Nairobi Governor Johnson Sakaja says his office is actively implementing strategies to enhance healthcare services and address the persistent issue of medical drug shortage in public hospitals.
Speaking on Radio Citizen on Wednesday, April 26, Sakaja revealed that the county has put elaborate measures in place to ensure that services in public hospitals are not disrupted and that Kenyans are receiving dignified healthcare services.
"No Kenyan seeking medical services in the county hospitals should be forced to buy drugs. We have taken measures to ensure quality of service in our hospitals," said Sakaja.
One of the measures, he said, was to procure drugs worth Sh244 million, which have since been distributed to all county hospitals to address the shortage.
Sakaja asserted that the drug shortage was a direct consequence of the substantial debt left by the previous administration to Kenya Medical Supplies Authority (KEMSA), amounting to Sh185 million.
"We have since cleared almost half of the debt, and now Nairobians can enjoy quality services," he said, adding, "for three years, our hospitals experienced a shortage of medicines due to an outstanding debt totaling Sh185m. We held discussions with the Kemsa management and reached an agreement to clear the debt in installments," he explained.
"As a result, our hospitals were not getting enough medicines. We have put measures in place to ensure the availability of medicines in our hospitals."

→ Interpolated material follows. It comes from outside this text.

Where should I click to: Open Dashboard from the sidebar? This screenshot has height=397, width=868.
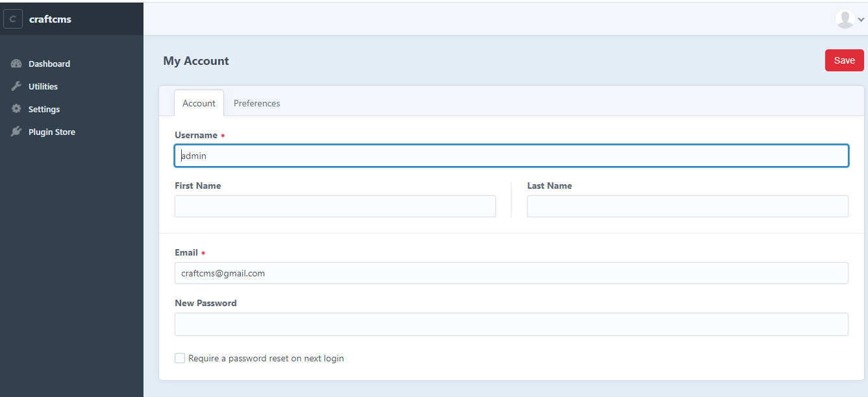49,64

Sakaja further reiterated that the county had placed a high priority on ensuring timely payment of healthcare workers' salaries.
"After realizing that payment of salaries was an issue, today, no single welfare worker in the county will complain about delayed salaries," he added.
On drug theft, Sakaja stated, "We have implemented a robust system to combat drug theft cartels and safeguard our drugs. My team has made arrests, and we are currently in the midst of a court case. We remain optimistic about the outcome and confident in our ability to prevail."